Christina Kubisch, “Kopenhagen”, 2004

Luca Bergero: As director, do you think that the interest for sound art is increasing among an heterogeneous public or is it still related to experts?

Carlo Fossati: Considering the public of e/static initiatives, I can say that some shows have been appreciated by our affectionate visitors, those who follow our activity from our start. Then our public has increased, always appreciating the exhibition proposed. Talking about the experts… Who are they? Not many of them have thrown their selves into this new art, not even relevant here in Italy ! Maybe they thought about a curiosity, an exhibition of cultural snobbism that would have set in a while… But since collectors started to buy, since exhibition started to be more and more popular, then they wanted to judge and understand without know.

I though esteem Daniela Cascella as critic, for everything she did, everything she wrote and everything she’ll do and write. She’s informed, rigorous, sharp in judging and observing. She’s so serious, that she’s different from all the Italian critics and editors, they are young or not.


Steve Roden, “moon gatherers”, 2002)

Luca Bergero: Which are the principal difficulties and the bigger satisfactions in the management of e/static?

Carlo Fossati: The difficulties are many, they never lacked, they will never lack. And the engagements that must be taken in order to try to resolve them are too many, and continuously increase. Satisfactions are rarer, obviously, but real and true. I just hope that difficulties do not prevail on satisfactions, in order not to break off that equilibrium, often tenuous, who allows you to go on. I can say that the biggest satisfaction is to state that e/static is still here, after seven years, and still growing. But the fact that this project started, that something almost utopic is still living (I started everything without any certainty to succeed, lots of people expected a failure) is the greatest satisfaction, enough even if alone.

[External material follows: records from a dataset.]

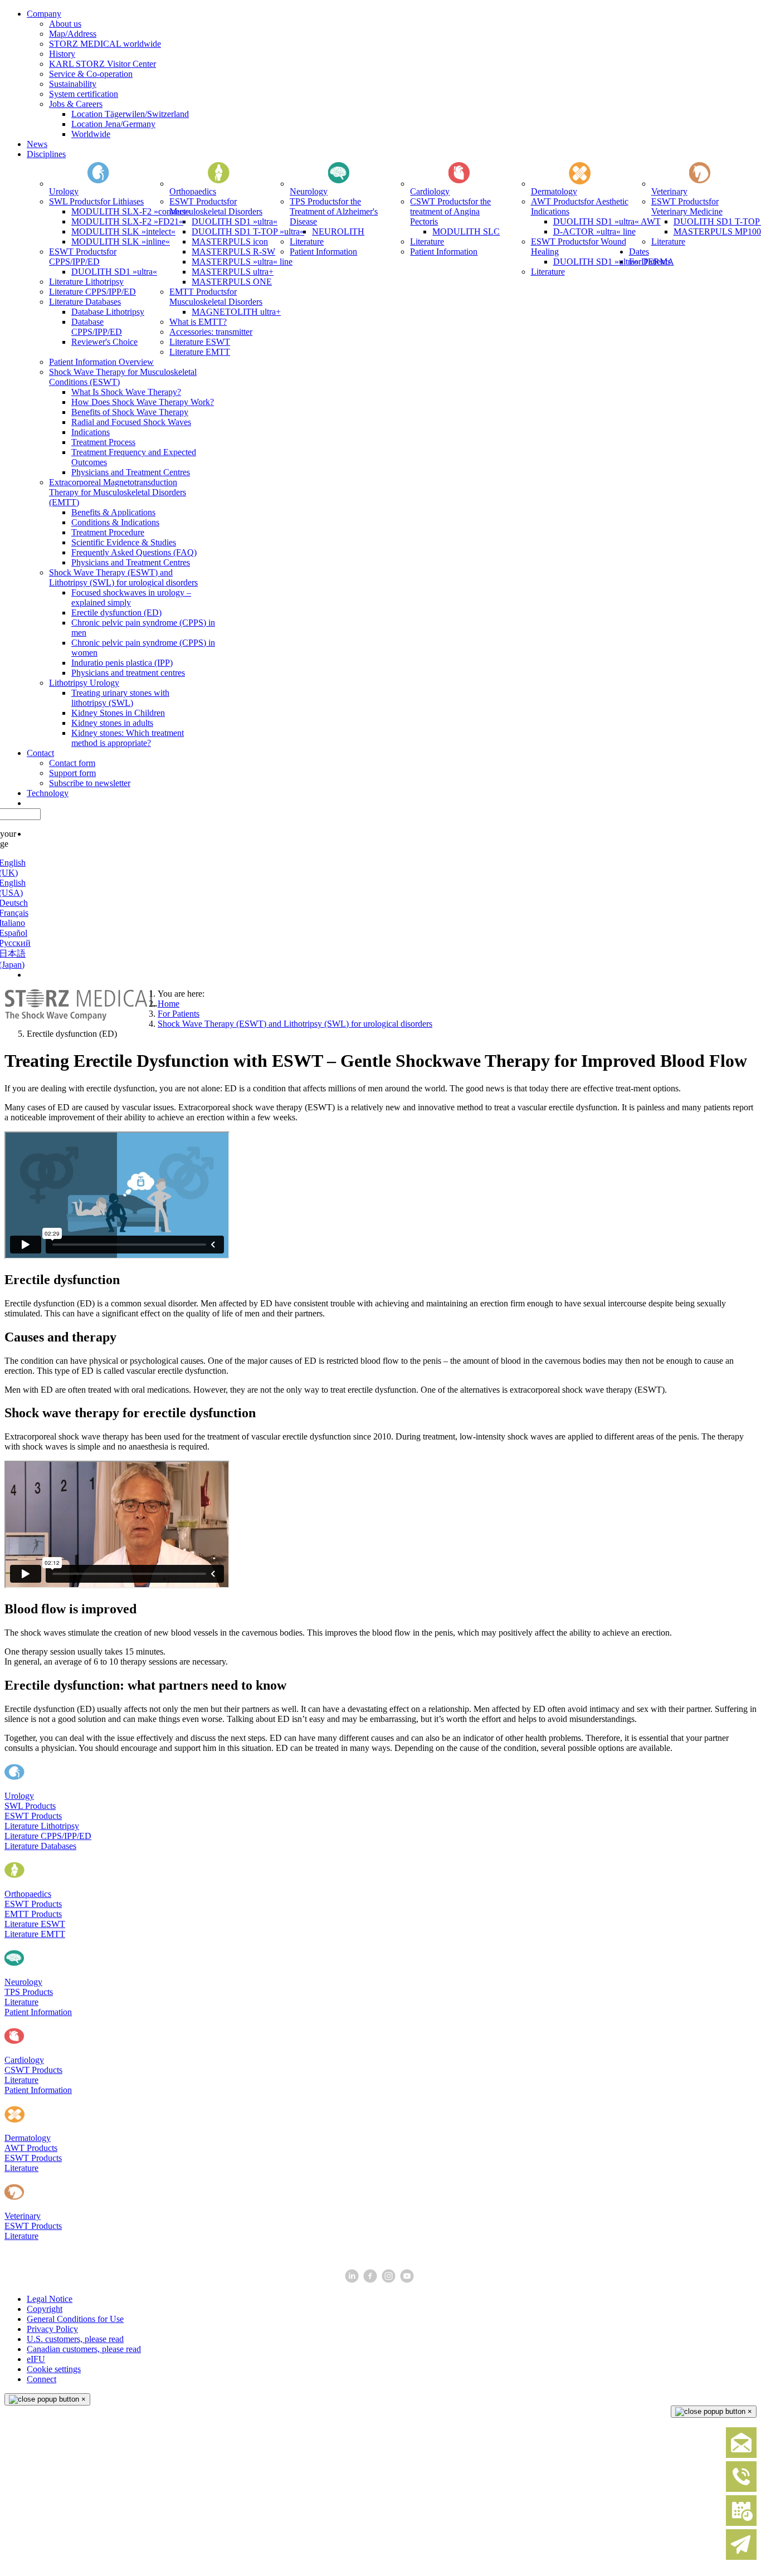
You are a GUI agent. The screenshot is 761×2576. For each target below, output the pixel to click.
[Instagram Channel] (390, 2280)
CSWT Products (33, 2070)
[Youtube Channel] (408, 2280)
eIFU (36, 2359)
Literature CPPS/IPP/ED (47, 1836)
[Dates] (741, 2523)
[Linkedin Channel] (353, 2280)
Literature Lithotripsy (41, 1826)
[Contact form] (741, 2455)
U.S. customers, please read (75, 2339)
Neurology (23, 1982)
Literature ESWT (34, 1924)
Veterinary (22, 2216)
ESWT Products (33, 1816)
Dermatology (27, 2138)
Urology (19, 1796)
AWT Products (30, 2148)
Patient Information (38, 2012)
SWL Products (30, 1806)
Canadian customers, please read (84, 2349)
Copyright (44, 2309)
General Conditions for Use (75, 2319)
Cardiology (24, 2060)
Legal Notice (49, 2299)
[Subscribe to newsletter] (741, 2557)
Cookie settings (54, 2369)
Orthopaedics (27, 1894)
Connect (41, 2379)
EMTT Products (33, 1914)
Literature (21, 2002)
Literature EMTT (34, 1934)
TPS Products (28, 1992)
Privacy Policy (52, 2329)
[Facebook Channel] (371, 2280)
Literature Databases (40, 1846)
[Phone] (741, 2489)
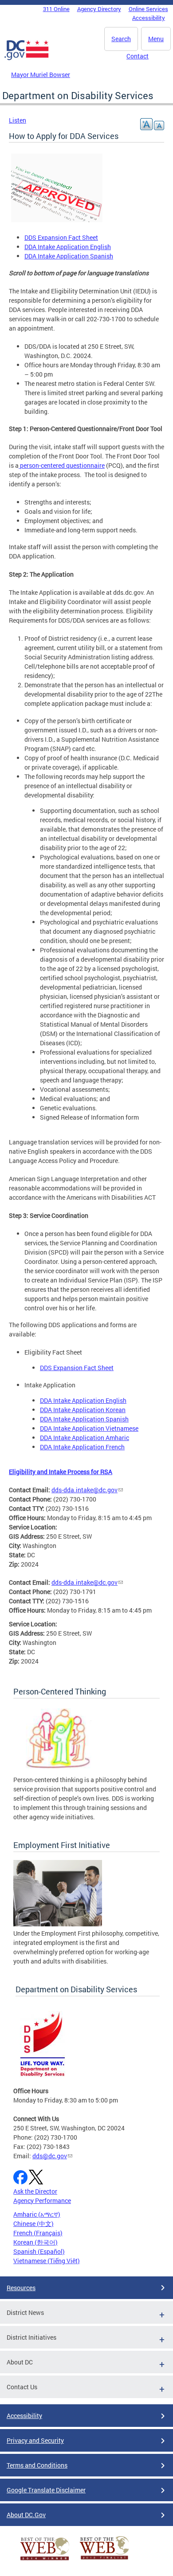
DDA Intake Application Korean (83, 1409)
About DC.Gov (26, 2515)
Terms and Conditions (37, 2465)
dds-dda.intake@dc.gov (84, 1490)
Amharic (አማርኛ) (36, 2214)
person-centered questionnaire (62, 465)
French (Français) (38, 2233)
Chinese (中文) (33, 2223)
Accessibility (148, 18)
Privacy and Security (35, 2440)
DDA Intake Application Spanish (68, 256)
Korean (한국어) (35, 2242)
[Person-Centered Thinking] (57, 1770)
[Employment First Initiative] (57, 1924)
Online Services (148, 9)
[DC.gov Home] (26, 58)
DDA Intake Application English (67, 247)
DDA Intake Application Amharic (84, 1437)
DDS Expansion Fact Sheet (61, 237)
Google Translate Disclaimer (46, 2490)
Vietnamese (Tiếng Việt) (46, 2260)
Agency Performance (42, 2200)
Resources (21, 2287)
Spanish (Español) (39, 2251)
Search (121, 39)
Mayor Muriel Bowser (40, 74)
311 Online (56, 9)
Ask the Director (35, 2191)
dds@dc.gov (49, 2156)
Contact (137, 56)
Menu (156, 39)
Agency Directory (99, 9)
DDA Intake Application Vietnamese (89, 1428)
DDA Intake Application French (82, 1447)
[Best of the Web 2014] (45, 2560)
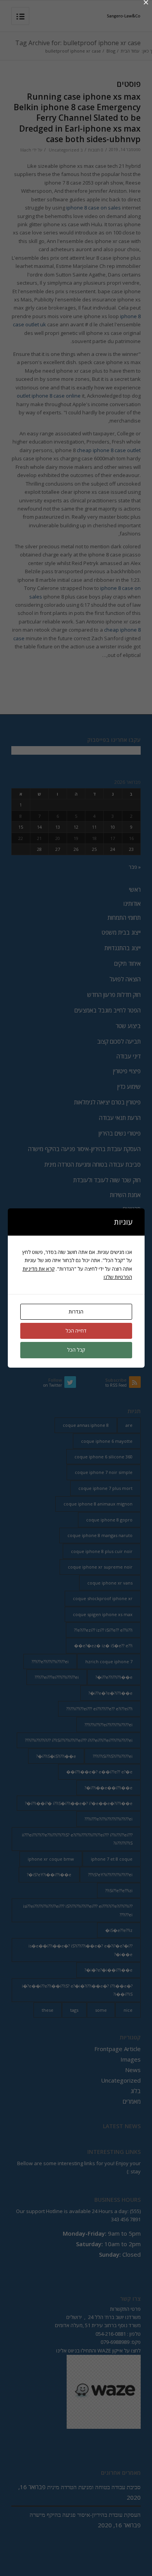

Luca Bergero: Can you anticipate something about the activity of e/static in 2006?

Carlo Fossati: Akio Suzuki in February/March (exhibition inside the gallery and a route outside, in the city); Christina Kubisch in April/May; Dominique Petitgand in May/June. After the summer it’s the personal second of Miki Yui , and then we’ll change space, always in Turin , but in the Aurora district. It’s time to change, to find new stimulus and give a new form to the e/static activity. Not a revolution, but a re-foundation of course!.